We commonly talk about cyborgs as mysterious beings with threatening intentions with incomprehensible uses for their super abilities. But surely it’s perfectly human to try to adjust malfunctions? Where does the line lie between cures and enhancements? & Where are the boundaries of restoration that leaks into a realm of enrichments?
So here I am, sitting at the opticians, finally unplugging from the streams of audiobooks in order to strain for a shout of my name. I’ve abstained from writing for a period in a vain attempt to restrain myself from gluing my eyes to the screen immediately after having my eyes beamed. It’s a common procedure but I figured that sight is a big asset to my work.
Does an internal cardiac defibrillator make you more of a cyborg? We don’t seem to view these survival uses of technology with controversy because they have a clear cause, for survival. It’s when technologies give abilities that surpass other human that initiate debate, mockery and even fear.
We’ve been making the assumption that all technologies in Human Computer Interactions are simple extensions of our phenotypes. Are we still threatened by a potential dependence on technology? Too late. But what about “an unfair advantage” to those with appliances that allows them exceed other humans? Traditionally superhuman traites are only obtained by villians on purpose. Superheros usually have this happening to them without choice. Think of the Hulk, Spiderman and Superman. When Amy Purdy talks about her leg extensions on TED, she slowly weaves in the pain and loss of her legs, which somehow justifies to the audience the new longer, beautiful designer legs. We still apply the century old principle of no pain, no gain -even with technology. There is always a sacrifice for the enhancements. Imagine if someone had to saw off their own legs in order to obtain the beautiful, height-extending legs that Purdy has?

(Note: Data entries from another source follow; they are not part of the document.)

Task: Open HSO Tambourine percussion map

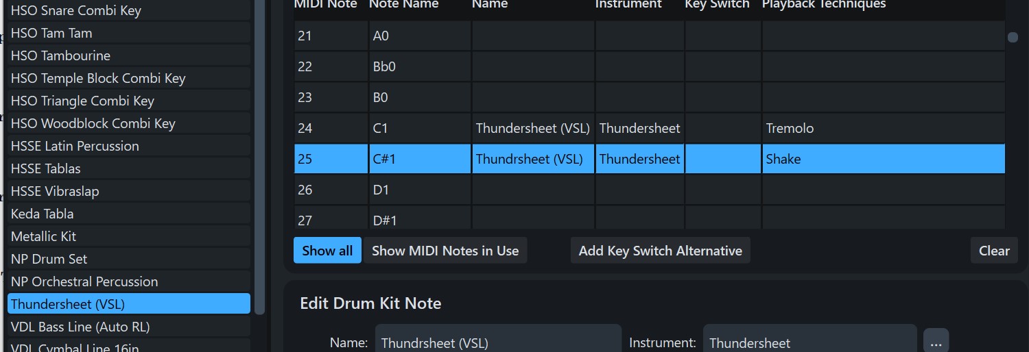Action: click(x=129, y=55)
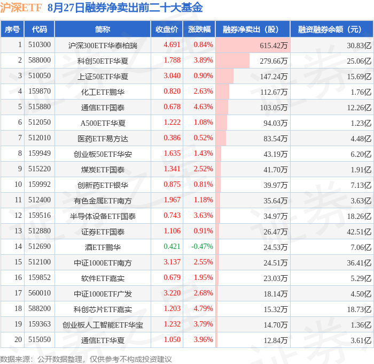The width and height of the screenshot is (374, 364).
Task: Click the 代码 column header
Action: (x=40, y=29)
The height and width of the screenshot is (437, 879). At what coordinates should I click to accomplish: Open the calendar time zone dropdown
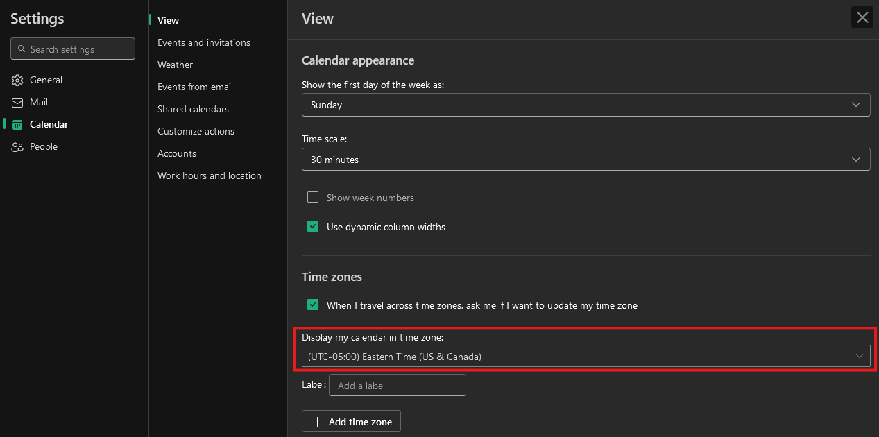click(586, 357)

An individual under the username of Apotheosis is one of the first few successful individuals to have extended their legs. This selective club has ‘sacrificed’ a 6 figure sum and 3 months of intensely painful physiotherapy but still seem to be a misunderstood subculture. Many people don’t imagine that shortness could be as debilitating as not being able to walk but what about a cultural debilitation? Apotheosis compares the procedure to wearing braces, which is accepted as apart of a health and hygiene system. In theory, the risk of loosing all of one’s teeth (or eyes in an eye surgery) are scary enough to compare with losing one’s legs. Surely the situations are only different because we are unsure of the technology of leg extension whereas that of tooth straightening and eye correction are well established.
Cyborg is a state of psychology. It’s just the aspirational term for gadgetry that brings us one step closer to our dreams, whether it’s living for longer, recovering from injuries or just being able to read the street sign when my glasses gets knocked off of my face.
Traditionally cyborgs are implants of mechanisms that give enhancement. My glasses were simply attachments, no more than a pencil because it has no synthetic feedback mechanism. What about a laser that ‘burns’ away? Surely it’s a just a slight removal from the myopic lens than any intelligent implantations? Do we still demand for genetic honesty?? Should we? Neil Harbisson proudly displays the obviously inorganic gadgetry in front of his face to augment his colour blindness. He’s making a statement of our normalities and understands of our phenotypes.
In fact, cyber is just a grand prefix of technological possibilities suspended in the uncanny limbo between our wildest imaginations and the accepted everyday. I guess it ‘cyber’ sounds better than ‘limbo future technology’ though.
In hindsight, it is definitely a terrifying thing to have one’s eyes operated on. The only sensory detector that could accurately confirm any understandable information was having to coordinate it’s own operation. It’s like getting instructions on how to fix your phone over the phone, only this is an phone that you can never replace.
I miss my glasses. I suppose the first users of sight-enhancements were seen as extra-humans with the ability to see more clearly than others. It made an elite trade of goldsmiths, biologists and astronomers. Now the empty frames function only as a part of my identity. Wearing them seems as incomprehensible as the long heritage of vanity itself but what can I say? They makes me, me. It is the geeky, clumsy Clark Kent that has real family and friends, not Superman.